▶ [What you have to do] Reproduce the Budget commentary word for word, starting at "The Treasurer said" and ending at "through additional spending.".

▶ [Quoted passage]
After four Budgets in two years, we’re accustomed to a steady stream of ‘decisions taken but not yet announced.’ Tonight, the Treasurer delivered a Budget full of decisions announced, but not yet taken.
The Treasurer said he is prepared to make difficult decisions in difficult times, but instead we saw that he’d prefer to defer them.
These deferred decisions are only going to become harder as Australians spend their pandemic savings buffers, inflation accelerates and the Reserve Bank slows the economy.
The ferocity of the inflation problem – which has been confirmed in the Budget by upgraded inflation forecasts – meant the Government could not risk increasing price pressure through additional spending.
The Budget has been carefully curated to ensure new policy spending did not fall into the current financial year when the inflation risk is (at least on current forecasts) most acute. Only $1.6 billion was added to the net policy spend in 2022-23 and $130 million to direct capital spend. Stimulatory policy flows again from 2024-25, when the forecasts safely park inflation in the 2-3 per cent target band.
The public sector (including Commonwealth, state and local government spending) pushed up to over 27 per cent of GDP mid-year, and the program of spending outlined in the Budget suggests the Commonwealth component of that will increase further from 2024-25.
That ratio is high when compared to the long-term average of 23 per cent of GDP. It was appropriate when the COVID-19 shutdowns were strangling the economy – but not this year. The economy is hitting capacity constraints and employers of every size are suffering from acute skills shortages.
The Reserve Bank has been quickly reversing the stimulatory policy it put in place during the COVID-19 lockdown years, and this Budget was the Government’s opportunity to do the same with fiscal policy.
The Government hasn’t risked additional inflationary pressure with fiscal policy, but neither has it delivered what the economy needs, which is tighter policy that removes some inflationary pressure.

▶ [Extracted records]
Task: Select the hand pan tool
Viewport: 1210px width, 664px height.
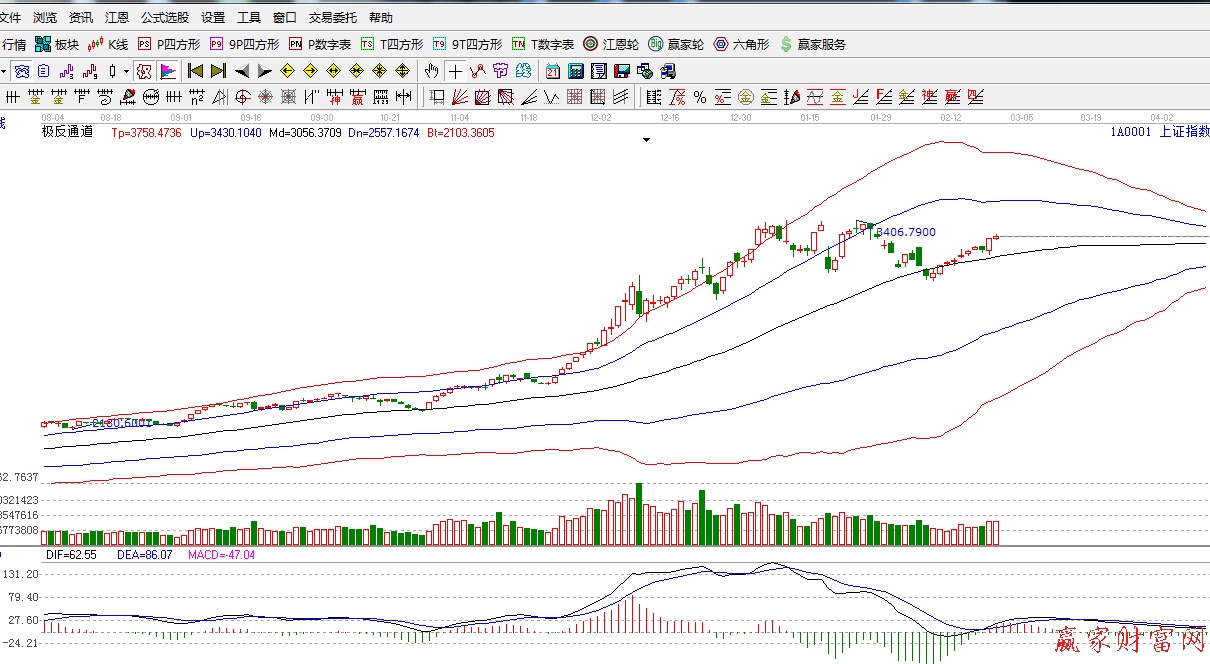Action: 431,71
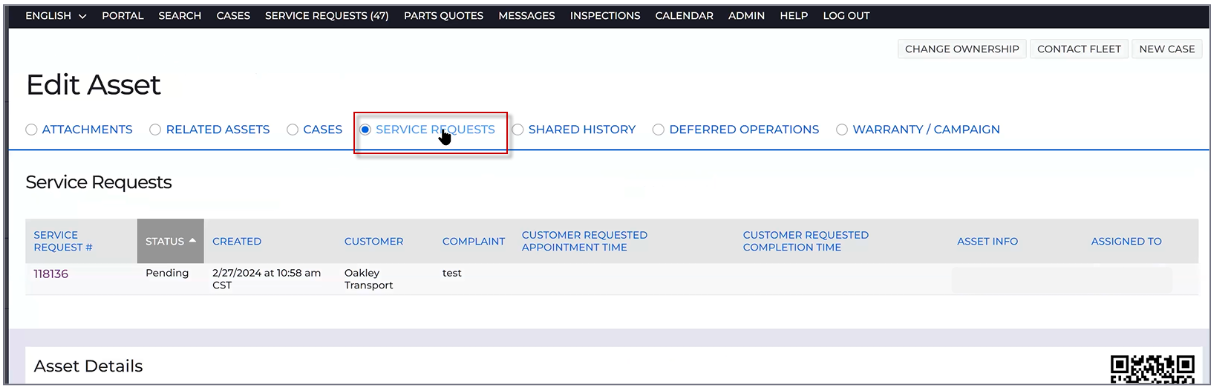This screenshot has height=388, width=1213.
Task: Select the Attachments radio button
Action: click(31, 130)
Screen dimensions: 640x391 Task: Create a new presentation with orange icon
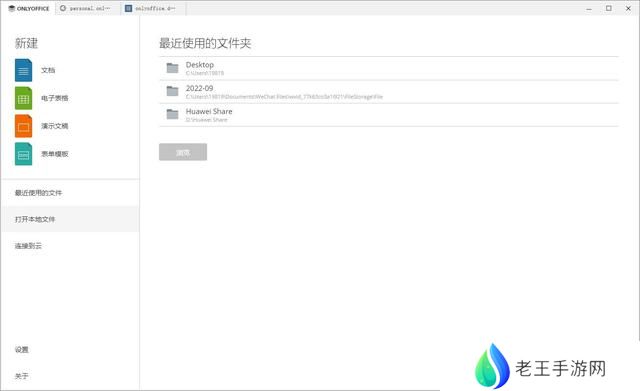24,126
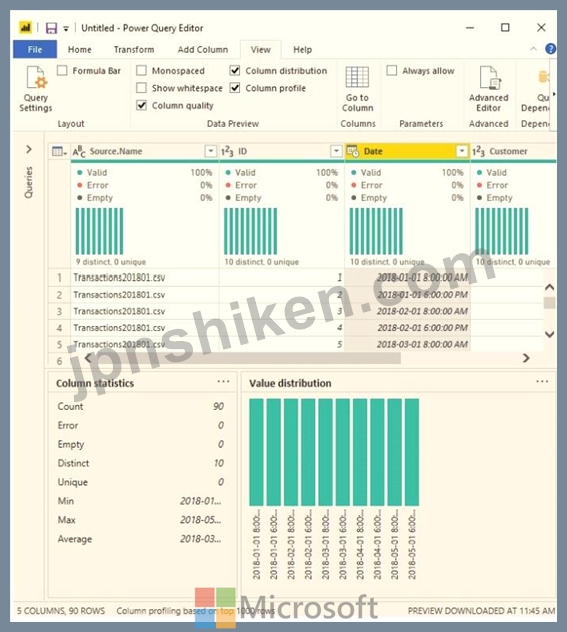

▶ [Completed exercise]
The Treasurer said he is prepared to make difficult decisions in difficult times, but instead we saw that he’d prefer to defer them.
These deferred decisions are only going to become harder as Australians spend their pandemic savings buffers, inflation accelerates and the Reserve Bank slows the economy.
The ferocity of the inflation problem – which has been confirmed in the Budget by upgraded inflation forecasts – meant the Government could not risk increasing price pressure through additional spending.